[A sequence of records]
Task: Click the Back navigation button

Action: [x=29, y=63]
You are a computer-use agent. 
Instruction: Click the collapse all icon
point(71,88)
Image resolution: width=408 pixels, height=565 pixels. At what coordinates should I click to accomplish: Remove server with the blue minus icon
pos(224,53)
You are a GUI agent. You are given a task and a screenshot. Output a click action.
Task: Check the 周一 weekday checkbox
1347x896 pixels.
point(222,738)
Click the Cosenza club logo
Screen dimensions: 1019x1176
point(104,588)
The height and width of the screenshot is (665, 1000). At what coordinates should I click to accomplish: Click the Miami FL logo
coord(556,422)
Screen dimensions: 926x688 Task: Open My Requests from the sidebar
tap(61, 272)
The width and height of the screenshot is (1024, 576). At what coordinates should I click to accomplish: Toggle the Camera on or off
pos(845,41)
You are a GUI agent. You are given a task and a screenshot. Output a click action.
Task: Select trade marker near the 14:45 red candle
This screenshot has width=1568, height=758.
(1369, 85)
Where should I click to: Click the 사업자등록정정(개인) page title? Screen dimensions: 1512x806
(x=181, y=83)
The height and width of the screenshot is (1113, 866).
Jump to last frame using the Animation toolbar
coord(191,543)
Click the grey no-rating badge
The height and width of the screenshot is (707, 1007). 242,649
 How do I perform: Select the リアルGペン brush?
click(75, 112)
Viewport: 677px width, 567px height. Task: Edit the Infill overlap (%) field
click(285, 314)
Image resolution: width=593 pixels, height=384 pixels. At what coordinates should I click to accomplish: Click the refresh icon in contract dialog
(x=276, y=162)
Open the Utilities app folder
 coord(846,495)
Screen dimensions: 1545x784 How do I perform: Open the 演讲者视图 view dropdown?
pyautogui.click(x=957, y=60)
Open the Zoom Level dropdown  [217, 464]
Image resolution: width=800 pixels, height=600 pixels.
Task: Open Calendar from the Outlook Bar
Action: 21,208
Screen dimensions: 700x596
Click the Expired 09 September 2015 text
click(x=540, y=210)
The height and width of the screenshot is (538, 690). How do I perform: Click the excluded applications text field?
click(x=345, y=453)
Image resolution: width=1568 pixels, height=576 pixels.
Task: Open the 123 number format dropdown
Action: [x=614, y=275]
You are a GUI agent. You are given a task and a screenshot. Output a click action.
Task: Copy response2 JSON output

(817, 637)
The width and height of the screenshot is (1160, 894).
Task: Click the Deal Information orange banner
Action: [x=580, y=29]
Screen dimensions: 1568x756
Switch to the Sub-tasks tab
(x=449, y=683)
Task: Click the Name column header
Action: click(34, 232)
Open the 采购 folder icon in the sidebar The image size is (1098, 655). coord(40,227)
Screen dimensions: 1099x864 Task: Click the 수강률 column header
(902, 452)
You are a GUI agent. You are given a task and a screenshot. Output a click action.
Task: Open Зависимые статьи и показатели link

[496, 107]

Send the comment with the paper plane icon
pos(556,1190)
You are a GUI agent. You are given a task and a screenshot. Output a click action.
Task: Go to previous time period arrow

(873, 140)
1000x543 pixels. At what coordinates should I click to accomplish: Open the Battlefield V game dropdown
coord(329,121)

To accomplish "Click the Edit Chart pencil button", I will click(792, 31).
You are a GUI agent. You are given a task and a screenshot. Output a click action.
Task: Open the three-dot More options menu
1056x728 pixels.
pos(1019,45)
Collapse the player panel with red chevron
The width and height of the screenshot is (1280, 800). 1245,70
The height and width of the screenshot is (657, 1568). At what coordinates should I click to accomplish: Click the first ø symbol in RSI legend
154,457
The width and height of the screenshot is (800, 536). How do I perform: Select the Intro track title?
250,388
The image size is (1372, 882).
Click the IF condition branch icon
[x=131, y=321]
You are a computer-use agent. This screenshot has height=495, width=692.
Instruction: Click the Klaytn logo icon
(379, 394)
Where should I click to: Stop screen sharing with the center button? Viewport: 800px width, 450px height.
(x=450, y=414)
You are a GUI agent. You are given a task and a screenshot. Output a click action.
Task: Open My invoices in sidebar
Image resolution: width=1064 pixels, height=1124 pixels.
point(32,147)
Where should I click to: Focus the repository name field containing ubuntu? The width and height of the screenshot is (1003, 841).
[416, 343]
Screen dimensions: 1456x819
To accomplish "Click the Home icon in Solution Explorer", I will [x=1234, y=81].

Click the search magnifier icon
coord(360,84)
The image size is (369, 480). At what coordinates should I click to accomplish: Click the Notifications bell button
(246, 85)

**Problem details**
Revise the rows from the line containing "Screen dimensions: 1456x819" through the end of the rows, both ends included, so that "icon" becomes "symbol" and nothing else changes.

**Complete answer**
Screen dimensions: 1456x819
To accomplish "Click the Home symbol in Solution Explorer", I will [x=1234, y=81].

Click the search magnifier symbol
coord(360,84)
The image size is (369, 480). At what coordinates should I click to accomplish: Click the Notifications bell button
(246, 85)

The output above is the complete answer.